Dataset entries:
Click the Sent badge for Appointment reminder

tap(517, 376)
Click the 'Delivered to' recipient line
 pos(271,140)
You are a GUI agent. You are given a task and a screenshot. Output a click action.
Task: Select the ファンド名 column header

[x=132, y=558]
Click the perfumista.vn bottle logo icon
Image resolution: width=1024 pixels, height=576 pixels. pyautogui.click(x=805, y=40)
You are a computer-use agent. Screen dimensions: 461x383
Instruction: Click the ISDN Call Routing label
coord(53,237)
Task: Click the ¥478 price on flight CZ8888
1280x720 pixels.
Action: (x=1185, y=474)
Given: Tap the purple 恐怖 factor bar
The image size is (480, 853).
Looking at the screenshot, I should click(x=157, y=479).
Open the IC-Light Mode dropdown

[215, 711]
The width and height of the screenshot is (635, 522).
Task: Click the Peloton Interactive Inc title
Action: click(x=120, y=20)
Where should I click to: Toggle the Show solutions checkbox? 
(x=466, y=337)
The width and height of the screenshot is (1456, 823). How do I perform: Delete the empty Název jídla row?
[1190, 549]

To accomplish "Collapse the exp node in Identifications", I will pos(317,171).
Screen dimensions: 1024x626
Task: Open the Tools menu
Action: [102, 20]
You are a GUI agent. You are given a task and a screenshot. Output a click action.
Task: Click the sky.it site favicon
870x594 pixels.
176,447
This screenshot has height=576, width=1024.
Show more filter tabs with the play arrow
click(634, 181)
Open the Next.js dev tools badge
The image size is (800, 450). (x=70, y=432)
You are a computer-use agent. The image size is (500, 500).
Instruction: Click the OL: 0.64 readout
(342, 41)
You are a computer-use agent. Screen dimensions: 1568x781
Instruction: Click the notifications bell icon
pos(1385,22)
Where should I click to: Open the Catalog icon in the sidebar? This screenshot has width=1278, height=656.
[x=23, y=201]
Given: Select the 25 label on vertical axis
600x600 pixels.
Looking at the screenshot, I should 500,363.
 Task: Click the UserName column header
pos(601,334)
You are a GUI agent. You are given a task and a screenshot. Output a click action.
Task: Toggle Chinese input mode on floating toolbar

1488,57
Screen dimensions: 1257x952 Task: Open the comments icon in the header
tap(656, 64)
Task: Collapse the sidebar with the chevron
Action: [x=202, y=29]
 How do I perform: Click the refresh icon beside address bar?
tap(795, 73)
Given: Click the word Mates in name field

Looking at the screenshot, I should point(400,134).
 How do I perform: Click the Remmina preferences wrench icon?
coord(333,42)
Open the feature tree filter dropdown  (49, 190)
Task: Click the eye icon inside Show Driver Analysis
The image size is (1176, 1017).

* **GIVEN EXERCISE**:
Substitute "Command" for every "Instruction" in the listing above and reproduce the whole listing with everything else unchanged.

* **WRITTEN SOLUTION**:
Click the Sent badge for Appointment reminder

tap(517, 376)
Click the 'Delivered to' recipient line
 pos(271,140)
You are a GUI agent. You are given a task and a screenshot. Output a click action.
Task: Select the ファンド名 column header

[x=132, y=558]
Click the perfumista.vn bottle logo icon
Image resolution: width=1024 pixels, height=576 pixels. pyautogui.click(x=805, y=40)
You are a computer-use agent. Screen dimensions: 461x383
Command: Click the ISDN Call Routing label
coord(53,237)
Task: Click the ¥478 price on flight CZ8888
1280x720 pixels.
Action: (x=1185, y=474)
Given: Tap the purple 恐怖 factor bar
The image size is (480, 853).
Looking at the screenshot, I should click(x=157, y=479).
Open the IC-Light Mode dropdown

[215, 711]
The width and height of the screenshot is (635, 522).
Task: Click the Peloton Interactive Inc title
Action: click(x=120, y=20)
Where should I click to: Toggle the Show solutions checkbox? 
(x=466, y=337)
The width and height of the screenshot is (1456, 823). How do I perform: Delete the empty Název jídla row?
[1190, 549]

To accomplish "Collapse the exp node in Identifications", I will pos(317,171).
Screen dimensions: 1024x626
Task: Open the Tools menu
Action: [102, 20]
You are a GUI agent. You are given a task and a screenshot. Output a click action.
Task: Click the sky.it site favicon
870x594 pixels.
176,447
This screenshot has height=576, width=1024.
Show more filter tabs with the play arrow
click(634, 181)
Open the Next.js dev tools badge
The image size is (800, 450). (x=70, y=432)
You are a computer-use agent. The image size is (500, 500).
Command: Click the OL: 0.64 readout
(342, 41)
You are a computer-use agent. Screen dimensions: 1568x781
Command: Click the notifications bell icon
pos(1385,22)
Where should I click to: Open the Catalog icon in the sidebar? This screenshot has width=1278, height=656.
[x=23, y=201]
Given: Select the 25 label on vertical axis
600x600 pixels.
Looking at the screenshot, I should 500,363.
 Task: Click the UserName column header
pos(601,334)
You are a GUI agent. You are given a task and a screenshot. Output a click action.
Task: Toggle Chinese input mode on floating toolbar

1488,57
Screen dimensions: 1257x952 Task: Open the comments icon in the header
tap(656, 64)
Task: Collapse the sidebar with the chevron
Action: [x=202, y=29]
 How do I perform: Click the refresh icon beside address bar?
tap(795, 73)
Given: Click the word Mates in name field

Looking at the screenshot, I should point(400,134).
 How do I perform: Click the Remmina preferences wrench icon?
coord(333,42)
Open the feature tree filter dropdown  (49, 190)
Task: Click the eye icon inside Show Driver Analysis
The image size is (1176, 1017).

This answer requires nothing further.